Having (probably) failed in their attempt with Italy to derail the unitary patent package by poking the enhanced cooperation procedure with “the soft cushions” (see here), Spain has now wheeled out “the Comfy chair” and is bringing two further cases in front of the CJEU to try and stop the unitary patent system from going forward. (Those of you wondering why I’ve suddenly developed a soft furnishings fixation are respectfully referred here.)
Yes, Spain has now filed actions C-146/13 and C-147/13 at the CJEU against the European Parliament and the European Council (against Council Regulation (EU) No 1257/2012 [implementing enhanced cooperation in the area of the creation of unitary patent protection] & Council Regulation (EU) No 1260/2012 of 17 December 2012 [implementing translation arrangements] – see here).
So what does this mean for the prospects of the system?
Well, in our opinion this latest challenge is unlikely to slow the progress of the unitary patent system down too much. Indeed, we can’t help but feel that the reaction of the other EU countries is likely to be one or more of: “Bring it”, “Come and have a go if you think you’re hard enough” and “Call that a legal challenge? That’s just a flesh wound.”
It should be considered that the European Commission, the EPO and all the participating member states within the enhanced cooperation procedure are expending large amounts of time and resources in getting the system ready. In particular, everyone is now busy trying to take the new unified patent court from zero to fully operational within a year or so (which process comprises finding and training judges, setting up a mammoth IT system, setting up the local, regional and central divisions to name just a few tasks that are currently underway).

• [To-do item A]
Transcribe the passage on Spain's unitary patent challenge, beginning at the words "It should be" and stopping after "are currently underway).".
• [To-do item B]
Summarize the passage on Spain's unitary patent challenge in two sentences.

• [Given entries]
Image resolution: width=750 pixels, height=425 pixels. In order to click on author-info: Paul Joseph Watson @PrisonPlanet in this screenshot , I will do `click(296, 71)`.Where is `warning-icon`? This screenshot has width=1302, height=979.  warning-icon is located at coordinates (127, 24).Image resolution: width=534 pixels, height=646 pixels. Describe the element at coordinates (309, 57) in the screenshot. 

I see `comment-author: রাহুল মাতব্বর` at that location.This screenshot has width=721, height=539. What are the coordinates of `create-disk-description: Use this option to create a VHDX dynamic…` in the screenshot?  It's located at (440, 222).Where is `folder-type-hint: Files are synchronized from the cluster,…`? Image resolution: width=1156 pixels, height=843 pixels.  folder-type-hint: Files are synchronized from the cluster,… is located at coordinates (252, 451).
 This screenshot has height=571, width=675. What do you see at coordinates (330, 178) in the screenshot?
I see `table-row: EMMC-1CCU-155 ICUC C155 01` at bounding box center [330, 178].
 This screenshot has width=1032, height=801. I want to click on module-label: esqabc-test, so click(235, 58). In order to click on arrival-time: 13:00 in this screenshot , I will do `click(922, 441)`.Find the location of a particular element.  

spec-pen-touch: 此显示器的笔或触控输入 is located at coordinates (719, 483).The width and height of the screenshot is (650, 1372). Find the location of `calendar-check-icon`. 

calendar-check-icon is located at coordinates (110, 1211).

• [Final answer A]
It should be considered that the European Commission, the EPO and all the participating member states within the enhanced cooperation procedure are expending large amounts of time and resources in getting the system ready. In particular, everyone is now busy trying to take the new unified patent court from zero to fully operational within a year or so (which process comprises finding and training judges, setting up a mammoth IT system, setting up the local, regional and central divisions to name just a few tasks that are currently underway).

• [Final answer B]
Spain has filed actions C-146/13 and C-147/13 at the CJEU against the European Parliament and the European Council, targeting the regulations that implement enhanced cooperation for unitary patent protection and its translation arrangements. The authors expect this challenge to do little to slow the system, since the European Commission, the EPO and the participating member states are putting large amounts of time and resources into preparing it, including setting up the new unified patent court.